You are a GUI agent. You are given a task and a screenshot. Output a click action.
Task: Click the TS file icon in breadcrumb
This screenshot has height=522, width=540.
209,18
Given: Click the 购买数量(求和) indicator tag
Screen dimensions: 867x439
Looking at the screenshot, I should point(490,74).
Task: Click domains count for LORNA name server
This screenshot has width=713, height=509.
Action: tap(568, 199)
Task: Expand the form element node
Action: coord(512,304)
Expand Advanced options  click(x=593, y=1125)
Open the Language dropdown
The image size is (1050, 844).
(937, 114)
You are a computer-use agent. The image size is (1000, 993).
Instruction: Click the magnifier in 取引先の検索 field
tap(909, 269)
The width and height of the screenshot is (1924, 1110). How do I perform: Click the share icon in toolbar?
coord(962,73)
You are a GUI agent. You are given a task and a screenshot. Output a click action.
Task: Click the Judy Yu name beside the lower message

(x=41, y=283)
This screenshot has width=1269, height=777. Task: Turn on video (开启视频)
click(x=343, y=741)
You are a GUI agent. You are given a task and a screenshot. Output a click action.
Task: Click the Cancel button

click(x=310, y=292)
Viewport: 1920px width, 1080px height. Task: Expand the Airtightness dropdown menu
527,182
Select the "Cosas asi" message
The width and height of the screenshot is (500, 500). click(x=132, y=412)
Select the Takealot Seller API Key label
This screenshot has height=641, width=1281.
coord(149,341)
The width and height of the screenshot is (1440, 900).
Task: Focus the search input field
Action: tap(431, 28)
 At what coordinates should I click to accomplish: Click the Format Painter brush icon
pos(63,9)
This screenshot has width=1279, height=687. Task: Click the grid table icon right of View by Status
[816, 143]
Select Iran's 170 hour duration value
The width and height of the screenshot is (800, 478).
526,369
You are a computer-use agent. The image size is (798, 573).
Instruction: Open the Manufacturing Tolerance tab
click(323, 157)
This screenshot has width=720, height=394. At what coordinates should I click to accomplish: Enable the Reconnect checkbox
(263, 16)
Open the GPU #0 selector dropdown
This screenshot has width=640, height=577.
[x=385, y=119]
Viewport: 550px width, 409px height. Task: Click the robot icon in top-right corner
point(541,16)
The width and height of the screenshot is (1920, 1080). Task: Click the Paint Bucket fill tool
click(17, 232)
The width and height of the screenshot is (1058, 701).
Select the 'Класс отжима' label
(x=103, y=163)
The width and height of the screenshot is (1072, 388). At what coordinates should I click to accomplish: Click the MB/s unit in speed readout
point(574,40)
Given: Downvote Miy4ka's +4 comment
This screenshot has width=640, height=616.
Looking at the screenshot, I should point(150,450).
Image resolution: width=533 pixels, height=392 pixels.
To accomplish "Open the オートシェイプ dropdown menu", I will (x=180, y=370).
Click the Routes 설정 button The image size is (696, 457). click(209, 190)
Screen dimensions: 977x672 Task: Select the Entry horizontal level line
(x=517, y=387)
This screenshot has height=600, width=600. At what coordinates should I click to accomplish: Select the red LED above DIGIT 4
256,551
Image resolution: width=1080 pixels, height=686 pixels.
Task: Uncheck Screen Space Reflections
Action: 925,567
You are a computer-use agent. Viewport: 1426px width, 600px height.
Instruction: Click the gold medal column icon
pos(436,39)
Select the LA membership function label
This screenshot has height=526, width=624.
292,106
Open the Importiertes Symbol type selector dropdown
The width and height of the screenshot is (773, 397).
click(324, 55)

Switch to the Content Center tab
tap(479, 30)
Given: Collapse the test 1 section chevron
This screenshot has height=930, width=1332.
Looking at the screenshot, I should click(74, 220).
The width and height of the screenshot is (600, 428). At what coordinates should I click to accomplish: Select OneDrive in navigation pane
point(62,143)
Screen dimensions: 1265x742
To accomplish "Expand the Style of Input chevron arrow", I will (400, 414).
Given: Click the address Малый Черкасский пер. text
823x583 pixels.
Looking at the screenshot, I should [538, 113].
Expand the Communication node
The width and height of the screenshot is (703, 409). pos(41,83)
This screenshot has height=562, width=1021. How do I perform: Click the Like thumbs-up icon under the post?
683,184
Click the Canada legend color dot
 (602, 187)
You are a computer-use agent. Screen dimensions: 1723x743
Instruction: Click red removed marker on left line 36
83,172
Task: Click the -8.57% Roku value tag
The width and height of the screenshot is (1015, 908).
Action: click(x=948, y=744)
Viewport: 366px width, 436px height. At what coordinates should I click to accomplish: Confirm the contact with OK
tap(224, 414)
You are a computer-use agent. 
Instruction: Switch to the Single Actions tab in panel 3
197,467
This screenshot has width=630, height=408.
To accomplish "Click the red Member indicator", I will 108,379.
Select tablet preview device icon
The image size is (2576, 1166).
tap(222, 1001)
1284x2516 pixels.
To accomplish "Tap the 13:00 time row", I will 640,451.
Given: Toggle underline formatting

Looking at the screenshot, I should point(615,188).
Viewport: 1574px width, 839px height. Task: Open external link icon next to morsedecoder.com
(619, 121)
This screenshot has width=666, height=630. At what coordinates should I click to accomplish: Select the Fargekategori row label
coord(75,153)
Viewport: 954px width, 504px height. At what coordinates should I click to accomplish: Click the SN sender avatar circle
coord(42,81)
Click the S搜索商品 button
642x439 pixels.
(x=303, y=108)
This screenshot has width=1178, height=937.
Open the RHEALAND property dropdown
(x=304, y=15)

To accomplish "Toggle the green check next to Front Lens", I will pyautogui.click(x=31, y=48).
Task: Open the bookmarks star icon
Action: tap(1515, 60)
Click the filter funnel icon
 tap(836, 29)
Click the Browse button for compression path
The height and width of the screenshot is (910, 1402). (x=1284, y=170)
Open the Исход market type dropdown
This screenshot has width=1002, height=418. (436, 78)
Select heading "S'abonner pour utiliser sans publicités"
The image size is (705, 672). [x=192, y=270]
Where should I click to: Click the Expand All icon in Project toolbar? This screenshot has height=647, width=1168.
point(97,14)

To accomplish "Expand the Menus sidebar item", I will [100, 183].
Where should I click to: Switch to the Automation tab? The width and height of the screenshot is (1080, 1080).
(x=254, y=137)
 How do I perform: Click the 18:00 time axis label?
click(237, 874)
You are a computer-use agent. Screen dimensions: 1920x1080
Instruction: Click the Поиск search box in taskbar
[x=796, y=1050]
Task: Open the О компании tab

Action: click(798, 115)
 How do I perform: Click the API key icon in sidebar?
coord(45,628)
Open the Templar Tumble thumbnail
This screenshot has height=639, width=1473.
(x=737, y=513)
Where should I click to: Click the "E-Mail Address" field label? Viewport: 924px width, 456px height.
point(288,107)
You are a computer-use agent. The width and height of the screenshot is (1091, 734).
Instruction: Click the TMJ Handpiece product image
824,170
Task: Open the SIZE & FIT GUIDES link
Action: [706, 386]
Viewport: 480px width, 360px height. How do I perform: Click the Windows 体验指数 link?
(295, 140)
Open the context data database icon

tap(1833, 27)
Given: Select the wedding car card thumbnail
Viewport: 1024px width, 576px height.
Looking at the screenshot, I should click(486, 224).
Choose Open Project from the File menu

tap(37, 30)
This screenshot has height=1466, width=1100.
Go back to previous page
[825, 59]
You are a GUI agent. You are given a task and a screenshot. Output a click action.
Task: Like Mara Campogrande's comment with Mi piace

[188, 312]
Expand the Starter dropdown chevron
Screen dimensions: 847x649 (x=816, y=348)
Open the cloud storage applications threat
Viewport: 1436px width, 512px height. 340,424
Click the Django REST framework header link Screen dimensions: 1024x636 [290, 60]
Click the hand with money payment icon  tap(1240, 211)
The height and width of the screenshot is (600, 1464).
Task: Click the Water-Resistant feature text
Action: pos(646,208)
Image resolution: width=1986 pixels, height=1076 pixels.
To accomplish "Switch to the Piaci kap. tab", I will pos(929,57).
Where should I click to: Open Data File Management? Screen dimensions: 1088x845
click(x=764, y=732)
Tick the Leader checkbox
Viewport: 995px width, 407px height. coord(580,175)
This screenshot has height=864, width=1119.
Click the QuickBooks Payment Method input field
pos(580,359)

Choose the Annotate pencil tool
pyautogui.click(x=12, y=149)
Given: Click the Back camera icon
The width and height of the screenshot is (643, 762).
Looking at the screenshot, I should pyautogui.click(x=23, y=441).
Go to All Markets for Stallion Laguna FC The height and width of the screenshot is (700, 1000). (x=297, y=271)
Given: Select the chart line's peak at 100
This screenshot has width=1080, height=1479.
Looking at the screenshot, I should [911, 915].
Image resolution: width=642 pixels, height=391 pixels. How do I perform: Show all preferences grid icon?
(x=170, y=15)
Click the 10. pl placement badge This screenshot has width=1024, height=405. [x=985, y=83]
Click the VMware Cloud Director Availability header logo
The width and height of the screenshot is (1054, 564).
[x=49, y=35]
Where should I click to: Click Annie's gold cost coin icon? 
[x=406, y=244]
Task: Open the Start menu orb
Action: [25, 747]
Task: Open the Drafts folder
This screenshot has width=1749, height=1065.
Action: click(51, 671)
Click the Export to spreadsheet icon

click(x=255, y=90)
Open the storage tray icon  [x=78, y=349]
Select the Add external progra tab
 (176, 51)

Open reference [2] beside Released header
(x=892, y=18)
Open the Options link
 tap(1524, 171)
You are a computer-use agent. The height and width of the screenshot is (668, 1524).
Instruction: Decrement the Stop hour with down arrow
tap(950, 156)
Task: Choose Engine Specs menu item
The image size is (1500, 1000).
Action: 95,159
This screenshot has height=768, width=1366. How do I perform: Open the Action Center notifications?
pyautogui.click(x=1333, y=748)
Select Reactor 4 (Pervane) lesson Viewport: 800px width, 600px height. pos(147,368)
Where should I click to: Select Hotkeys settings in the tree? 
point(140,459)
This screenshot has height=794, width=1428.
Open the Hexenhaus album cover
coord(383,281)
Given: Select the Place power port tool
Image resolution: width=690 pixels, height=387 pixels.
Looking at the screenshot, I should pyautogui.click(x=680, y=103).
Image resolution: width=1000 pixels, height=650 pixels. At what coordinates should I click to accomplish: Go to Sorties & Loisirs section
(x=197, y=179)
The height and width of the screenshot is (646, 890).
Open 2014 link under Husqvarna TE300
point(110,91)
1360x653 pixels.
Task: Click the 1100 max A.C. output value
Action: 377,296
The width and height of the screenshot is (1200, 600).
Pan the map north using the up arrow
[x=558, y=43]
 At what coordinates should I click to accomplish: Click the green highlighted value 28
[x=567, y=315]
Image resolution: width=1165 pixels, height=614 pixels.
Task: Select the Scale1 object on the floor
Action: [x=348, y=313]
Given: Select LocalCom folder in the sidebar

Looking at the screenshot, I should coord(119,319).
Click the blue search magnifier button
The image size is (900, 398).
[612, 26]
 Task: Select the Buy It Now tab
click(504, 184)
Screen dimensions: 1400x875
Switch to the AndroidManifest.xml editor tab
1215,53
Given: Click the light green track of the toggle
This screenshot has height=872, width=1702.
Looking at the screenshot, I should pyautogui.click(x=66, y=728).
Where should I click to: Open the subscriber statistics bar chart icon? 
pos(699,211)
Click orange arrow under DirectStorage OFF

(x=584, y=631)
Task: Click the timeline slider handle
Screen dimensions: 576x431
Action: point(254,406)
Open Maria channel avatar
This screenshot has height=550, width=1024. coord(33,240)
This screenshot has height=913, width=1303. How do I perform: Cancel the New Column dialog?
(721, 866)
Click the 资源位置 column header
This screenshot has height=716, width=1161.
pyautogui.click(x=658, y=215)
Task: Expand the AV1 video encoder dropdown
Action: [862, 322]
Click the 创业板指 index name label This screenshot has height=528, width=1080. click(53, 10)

Task item:
The lines above from the one with "Given: Click the Back camera icon" through the one with "The width and height of the screenshot is (1200, 600)." are to be duplicated exactly, ends included, with nothing added.

Answer box:
Given: Click the Back camera icon
The width and height of the screenshot is (643, 762).
Looking at the screenshot, I should pyautogui.click(x=23, y=441).
Go to All Markets for Stallion Laguna FC The height and width of the screenshot is (700, 1000). (x=297, y=271)
Given: Select the chart line's peak at 100
This screenshot has width=1080, height=1479.
Looking at the screenshot, I should [911, 915].
Image resolution: width=642 pixels, height=391 pixels. How do I perform: Show all preferences grid icon?
(x=170, y=15)
Click the 10. pl placement badge This screenshot has width=1024, height=405. [x=985, y=83]
Click the VMware Cloud Director Availability header logo
The width and height of the screenshot is (1054, 564).
[x=49, y=35]
Where should I click to: Click Annie's gold cost coin icon? 
[x=406, y=244]
Task: Open the Start menu orb
Action: [25, 747]
Task: Open the Drafts folder
This screenshot has width=1749, height=1065.
Action: click(51, 671)
Click the Export to spreadsheet icon

click(x=255, y=90)
Open the storage tray icon  [x=78, y=349]
Select the Add external progra tab
 (176, 51)

Open reference [2] beside Released header
(x=892, y=18)
Open the Options link
 tap(1524, 171)
You are a computer-use agent. The height and width of the screenshot is (668, 1524).
Instruction: Decrement the Stop hour with down arrow
tap(950, 156)
Task: Choose Engine Specs menu item
The image size is (1500, 1000).
Action: 95,159
This screenshot has height=768, width=1366. How do I perform: Open the Action Center notifications?
pyautogui.click(x=1333, y=748)
Select Reactor 4 (Pervane) lesson Viewport: 800px width, 600px height. pos(147,368)
Where should I click to: Select Hotkeys settings in the tree? 
point(140,459)
This screenshot has height=794, width=1428.
Open the Hexenhaus album cover
coord(383,281)
Given: Select the Place power port tool
Image resolution: width=690 pixels, height=387 pixels.
Looking at the screenshot, I should pyautogui.click(x=680, y=103).
Image resolution: width=1000 pixels, height=650 pixels. At what coordinates should I click to accomplish: Go to Sorties & Loisirs section
(x=197, y=179)
The height and width of the screenshot is (646, 890).
Open 2014 link under Husqvarna TE300
point(110,91)
1360x653 pixels.
Task: Click the 1100 max A.C. output value
Action: 377,296
The width and height of the screenshot is (1200, 600).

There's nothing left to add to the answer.